* **PASSAGE TO READ**
▬▬▬

May 03, 2013
As you’ve probably been hearing, Congress is at an impasse in the debate over guns. They have retreated, for the moment, from the issues that divide them, including whether limits should be imposed on assault weapons, if the loophole should be closed that exempts individuals who purchase firearms at gun shows from background checks, and other divisive issues.
There is one area though in which the gun control and the pro-gun lobbies appear to have reached an agreement: that mental health background checks should be expanded. Some of the rhetoric has been inflammatory and highly offensive.
For example, in the days following the tragedy at Sandy Hook Elementary school, Wayne LaPierre, the executive vice president of the NRA, attempted to deflect attention away from calls to ban assault rifles and automatic weapons by focusing on what he regards as the “real problem”: the large numbers of dangerous people with mental illness walking our streets.
LaPierre said, “How many more copycats are waiting in the wings for their moment of fame—from a national media machine that rewards them with the wall-to-wall attention and sense of identity that they crave—while provoking others to try to make their mark? A dozen more killers? A hundred more? How can we possibly even guess how many, given our nation’s refusal to create an active national database of the mentally ill?”
But these offensive quotes are not limited to the NRA and their allies. Consider this statement by Mark Glaze, Director of Mayors Against Illegal Guns, a leading organization advocating for gun control, that appeared this January in an article in The Washington Post.
“The system looks like Swiss cheese. It stops a lot of bad guys from getting guns, but it lets a lot of bad guys through. Every mental health record that isn’t in the system is a ticking time bomb waiting to go off in another community.”
There is certainly little disagreement that guns should be kept out of the hands of people who are violent. But focusing the debate solely on expanding mental health background checks misses the point. After years of neglect, coupled with huge budget cuts since the recession began in 2008, mental health services are frequently not available to those who need them most. On any given day, six out of 10 people living with serious mental illness do not have access to any mental health treatment.
Moreover, most people living with severe mental illness are not violent. Thomas Insel, M.D., director of the National Institute on Mental Health (NIMH), recently testified on this point at a Congressional hearing:
“Research has suggested that persons with schizophrenia whose psychotic symptoms are controlled are no more violent than those without serious mental illness (SMI). Nonetheless, when untreated psychosis is also accompanied by symptoms of paranoia and when it is associated with substance abuse, the risk of violence is increased. Importantly, the risk of violence is reduced with appropriate treatment. Moreover, people with serious mental illness are 11 times more likely than the general population to be victims themselves of violence.”

▬▬▬

* **PROMPT**
Please answer these from the article on guns and mental health:
(a) Who is named as the executive vice president of the NRA?
(b) What does Mark Glaze say the system looks like?
(c) How many times more likely than the general population are people with serious mental illness to be victims of violence?

* **PROVIDED MATERIAL**
▬▬▬

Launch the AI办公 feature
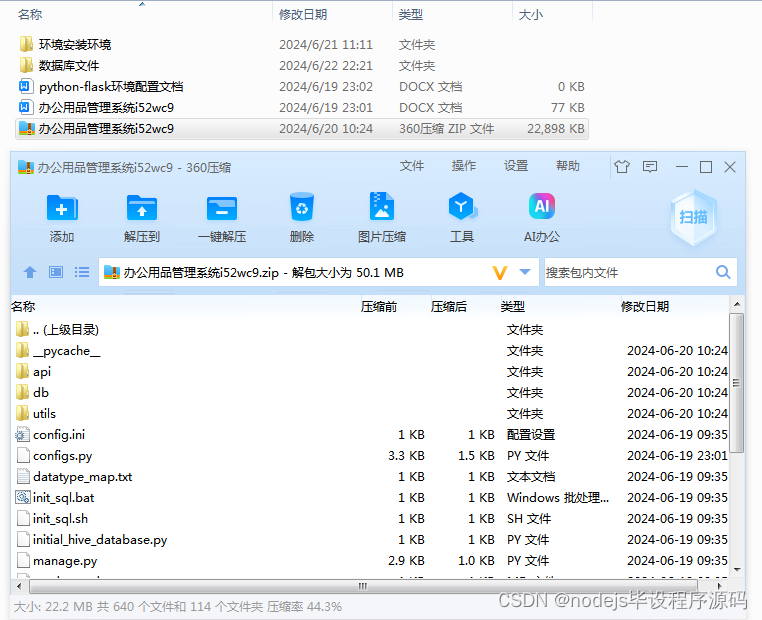Viewport: 762px width, 620px height. [542, 206]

▬▬▬

* **ANSWER AREA**
(a) Wayne LaPierre
(b) Swiss cheese
(c) 11 times